Dataset excerpts
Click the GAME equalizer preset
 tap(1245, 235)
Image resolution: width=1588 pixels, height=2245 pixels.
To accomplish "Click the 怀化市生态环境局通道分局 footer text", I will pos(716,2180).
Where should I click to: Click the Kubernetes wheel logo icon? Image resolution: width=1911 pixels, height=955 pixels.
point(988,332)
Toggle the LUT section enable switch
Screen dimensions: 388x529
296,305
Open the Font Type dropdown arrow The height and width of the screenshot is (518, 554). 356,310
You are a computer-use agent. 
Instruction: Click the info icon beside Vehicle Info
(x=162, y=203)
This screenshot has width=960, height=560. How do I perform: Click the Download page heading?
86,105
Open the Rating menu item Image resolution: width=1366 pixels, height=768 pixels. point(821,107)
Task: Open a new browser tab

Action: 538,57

Task to carry out
Only an exact reproduction of the lines from the one with "Open the Rating" to the end of the listing is expected.

Task output
Open the Rating menu item Image resolution: width=1366 pixels, height=768 pixels. point(821,107)
Task: Open a new browser tab

Action: 538,57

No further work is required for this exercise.